Office Depot was hit hard by the recession, losing nearly $1.5 billion in 2008. What do you see as your role here now?
What I’m doing is a turnaround at this point—basically trying to focus the company on a set of very specific initiatives in the short term to get us back to the profitability we once enjoyed. I’m having fun in that leadership role, and I believe I’m making a difference. Now we’re seeing some of the differences, and I think that’s the best part—when what you do can affect 42,000 employees.

It’s a leadership position. You’re not going to do anything yourself. You’ve got to do everything through the people that work with you. For me, the biggest job is to set the agenda and strategy and make sure everybody’s on the same page.

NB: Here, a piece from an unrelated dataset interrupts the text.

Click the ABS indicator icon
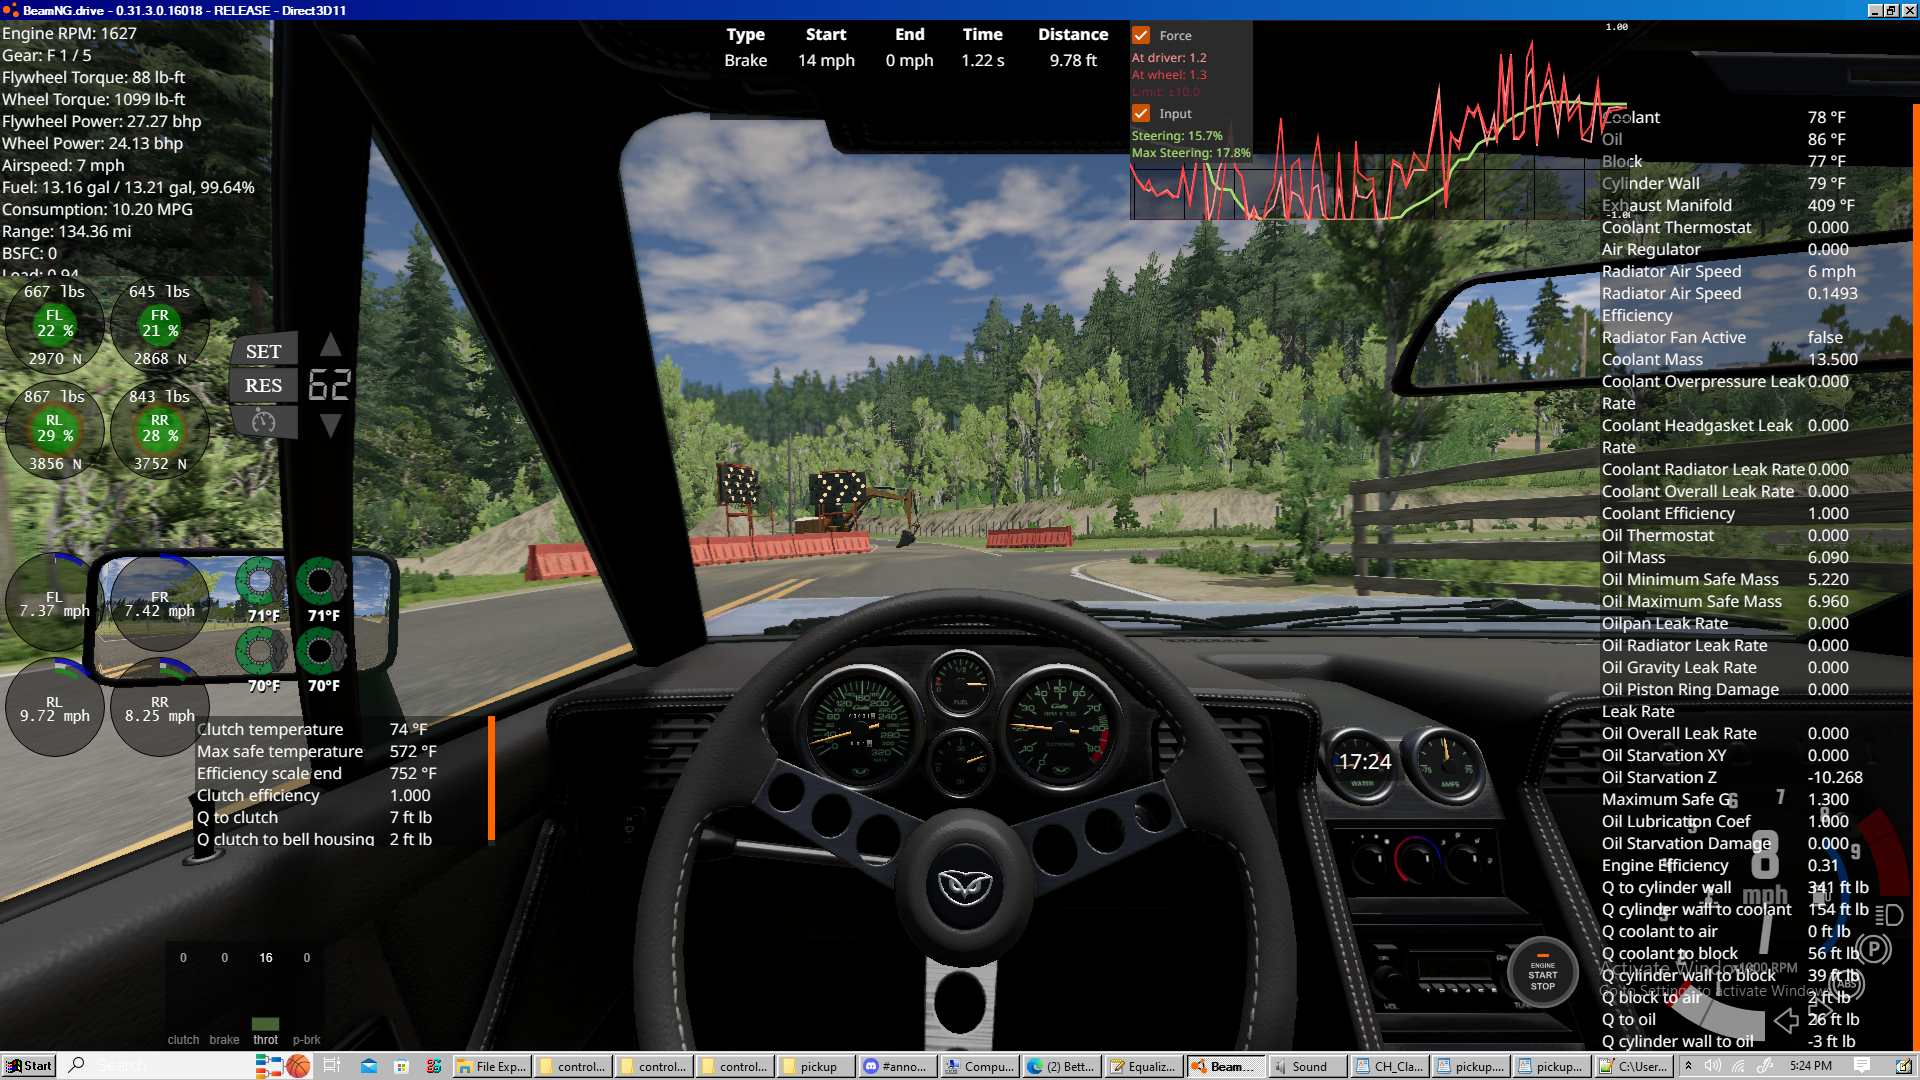This screenshot has width=1920, height=1080. (1846, 984)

In the late 1990s, you grappled with the role of athletics as a member of the Board of Managers. The College made a big effort to turn its football program around but ended up dropping the sport after the 2000 season. What was your role in this?
You know, it’s extraordinarily difficult for me, because the decision and the way it happened was both institutional and personal. After that Board meeting that Saturday [when the decision was made to drop the football and wrestling programs], and after I went and talked to [head football coach] Pete Alvanos, I think sides got chosen right after that. And I think some Board members thought I was disloyal in writing a letter to alumni. I don’t think that the alumni at large really understood the process. In fact, I know they didn’t. I don’t think they understood that there was absolutely no consensus, and no consensus on the Athletic Review Committee two weeks before the recommendation got made.

If there were one thing that you could say to set the record straight about what happened that year, what would it be?
When we have difficult decisions that are going to affect a large number of people, much greater care needs to be taken to give time and weight to a minority viewpoint. Because, at the end of the day, it may not be the minority.

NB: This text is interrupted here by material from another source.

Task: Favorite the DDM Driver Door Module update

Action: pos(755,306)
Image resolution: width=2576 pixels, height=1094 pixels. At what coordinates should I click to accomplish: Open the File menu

Those of us who didn’t want to see this happen viewed it as an important decision. You can’t get consensus on every issue—nor should you even try, whether you’re running a business or a college. But there are certain things about which you should make a greater effort, when you know what their relative importance is, and how many different parts of the community will be affected.

What led you to re-engage with the College by reaching out to President Chopp—offering to host a reception and cocktail party in New York this past year?

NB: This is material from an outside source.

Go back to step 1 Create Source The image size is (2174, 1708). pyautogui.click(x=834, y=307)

Tom Spock [’78 and a member of the Board of Managers] and I worked together for years at the NFL [where Spock was the chief financial officer], and he knew how deeply hurt I was. He set up a dinner in New York with Rebecca and myself. And we talked for a couple hours. I thought that if I could get her in front of those who were disaffected, that it might be step one in terms of healing all the wounds. I’ll do anything I can to help her be successful.

You were invited to come to the DU pig roast last fall. Were you just unable to come?
Right. I would have loved to do it. I just didn’t have the time. Maybe next year.